Perhaps the punch line position statement should have come earlier, but I did want to say something about the wider context first. Despite these events, this is not the time to give up these precious habitats or to consider them to be unmanageable and untenable. We would not have given such careful consideration to the very recent acquisition of Popes Marsh, if we thought otherwise. We were acutely aware of the risk in terms of the unpredictable effects of our changing climate and the fact that this part of the coast is renowned for occasional (and perhaps increasing) catastrophic flood events from which we have recovered. The agreed policy in place for this area is one of recognised managed realignment of the defence line, not one of abandonment. These habitats, which are vital not only to wildlife but to people and the economy. We know that they cannot be defended at any cost but believe the true cost of managing the flood defence and adaptive management is very small compared to the value of wildlife and the regional economy. There is much more at stake than is realised. We accept that cannot be sustained forever, they should be maintained for as long as practically possible and also actions taken in parallel to create alternatives for wildlife and people.

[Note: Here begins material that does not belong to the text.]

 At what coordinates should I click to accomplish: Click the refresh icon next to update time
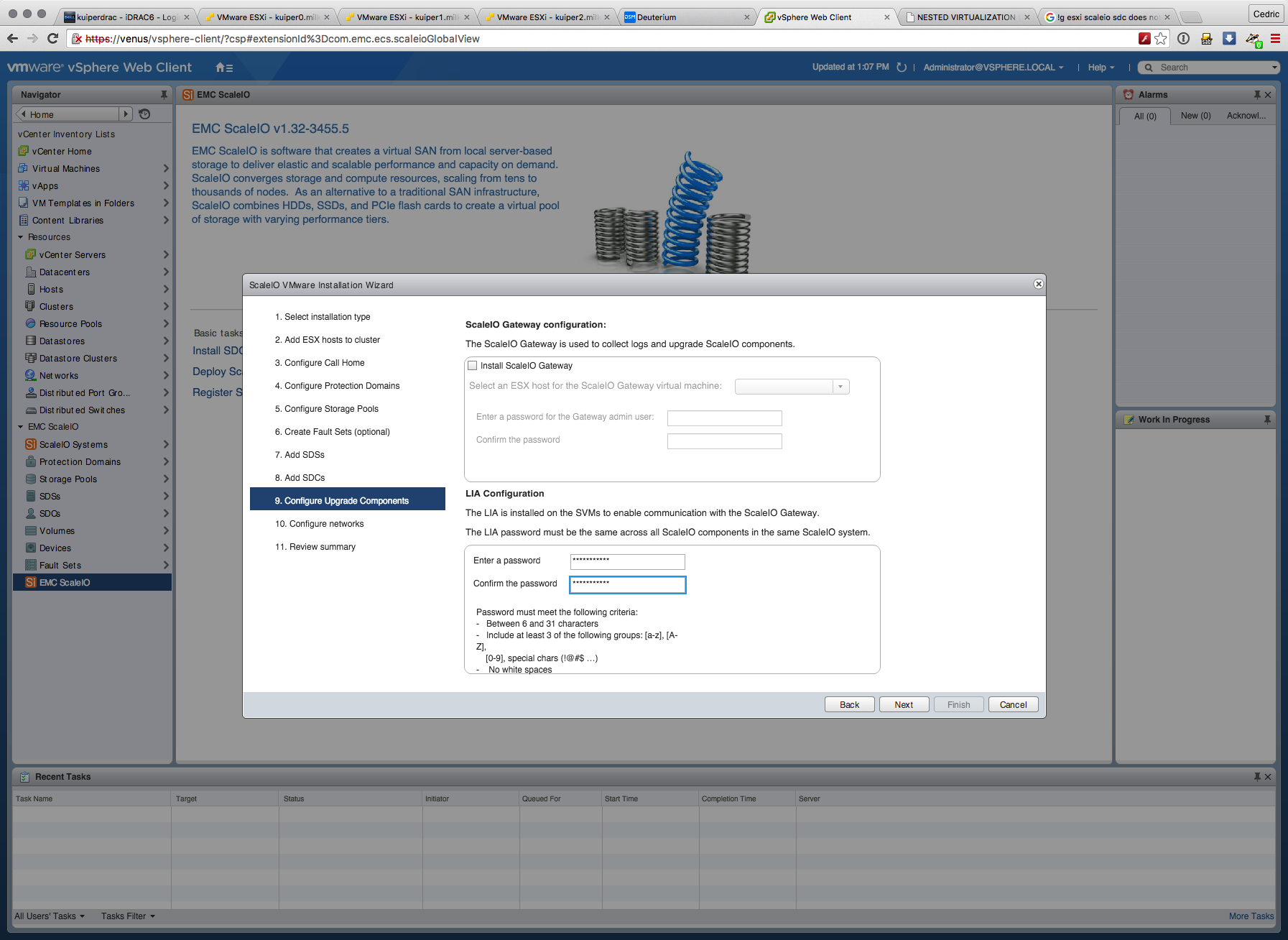point(902,68)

So perhaps the biggest shock of all is not so much the floods, which are more a question of when, not if, and how we adaptively manage and adjust over time, but what might be perceived as a complete U turn on agreed policies which were thrashed out with all key stakeholders and the local community. Who on earth thought that this would not cost money? Bodies like the Wildlife Trusts, RSPB and National Trust have highlighted for many, many years the need for more sustainable and cost effective flood defence strategies which are beneficial to people as well as wildlife.

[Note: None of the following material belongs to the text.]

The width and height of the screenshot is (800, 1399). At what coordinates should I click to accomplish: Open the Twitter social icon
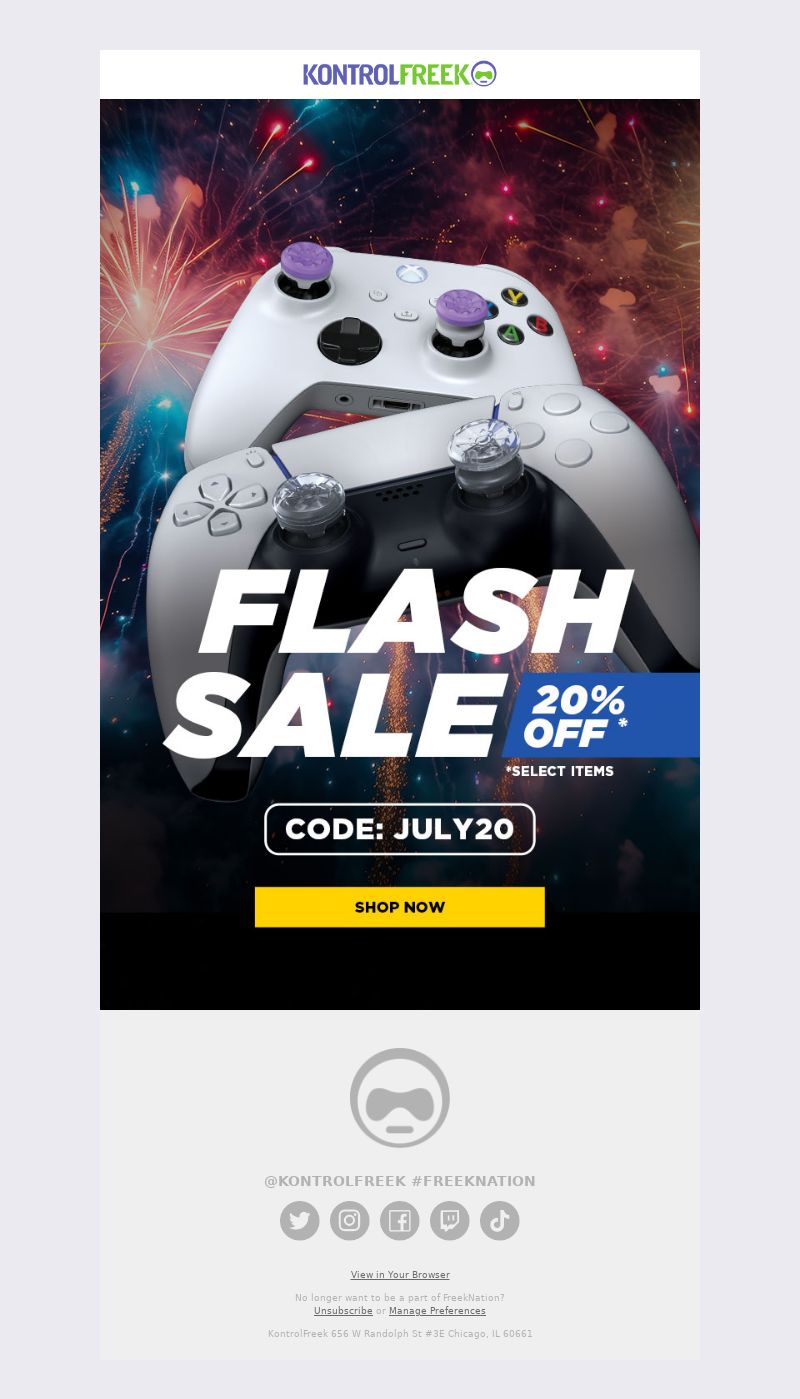point(300,1221)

NWT Cley Marshes, photo by Barry Madden
NWT believes that continued investment in the defence and management of the freshwater habitats at Cley is not only vital for wildlife but is also vital for people and the economy. We may not be able to defend these habitats forever, but should do so for as long as is practically possible. We can accept the argument that it takes a little time to get the intervention right but we do not accept the argument that it is not worth the cost.


  1. Brendan

    That is superb collation of the situation and an excellent summary of the options and actions. Your conclusion that protecting these wonderful habitats will benefit people and wildlife is very important. I hope that everybody in Norfolk gets behind you to achieve your very well thought out strategy.

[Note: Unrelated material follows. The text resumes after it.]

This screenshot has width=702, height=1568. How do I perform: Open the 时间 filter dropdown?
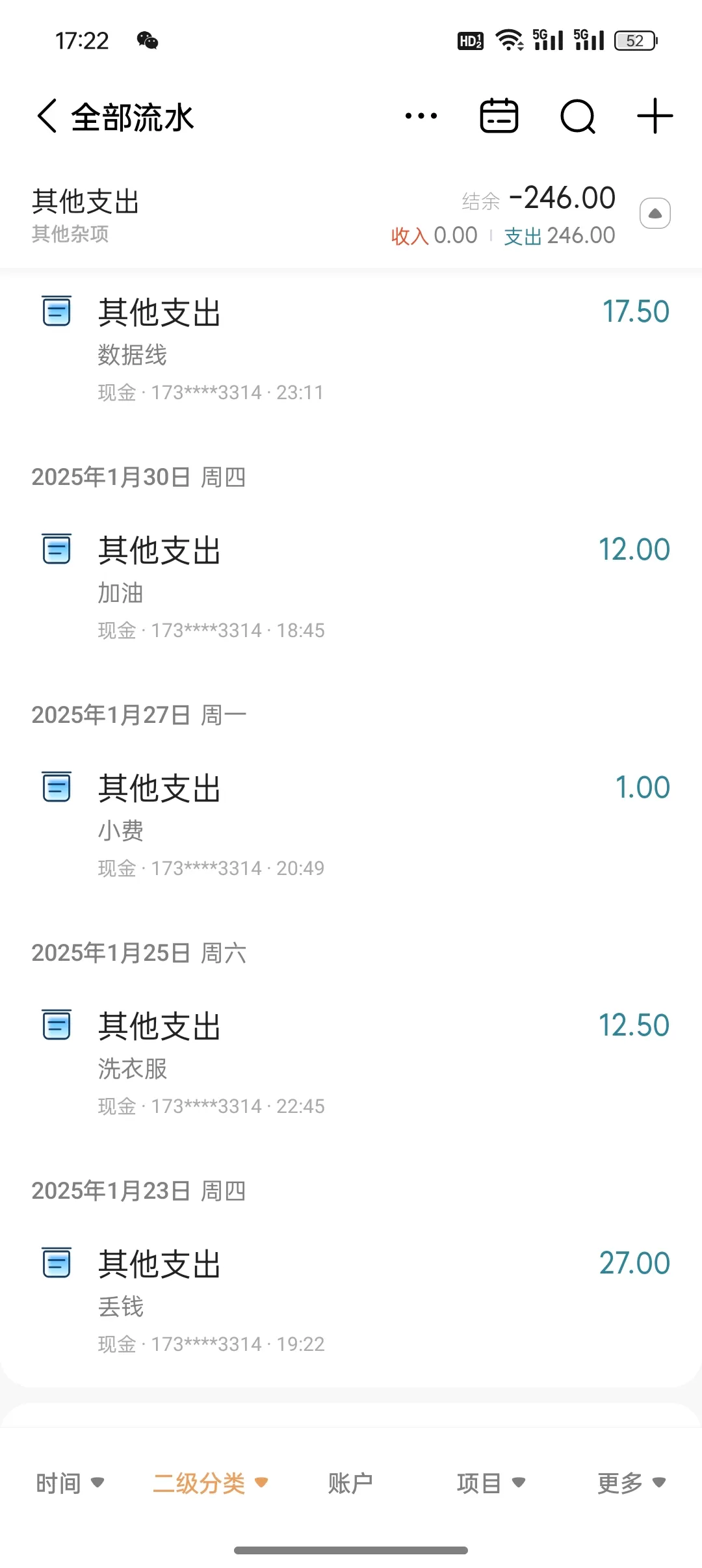[x=70, y=1483]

  2. I agree, an excellent summary. All we need now is for the 'managed realignment' to actually be done, and a quickly as possible. The EA promised 'managed realignment' of the shingle profile years ago when they finally gave up that annual silly steep bulldozing of the beach, but they never did it. It is marvellous that the two breaches at Salthouse have healed naturally, but they and a couple of other low spots badly need a helping hand with a bulldozer - and before the next northerly wind would be good. A stitch in time saves nine.

  3. Interesting to read your article in light of the debate going on regarding the Somerset levels. I suspect a swing away from funding for habitats in favour of engineering for the protection of peoples homes is about to take place. I´d be interested to know if you or the EA pay for any upkeep/repairs to the defences of your habitats should they prove necessary?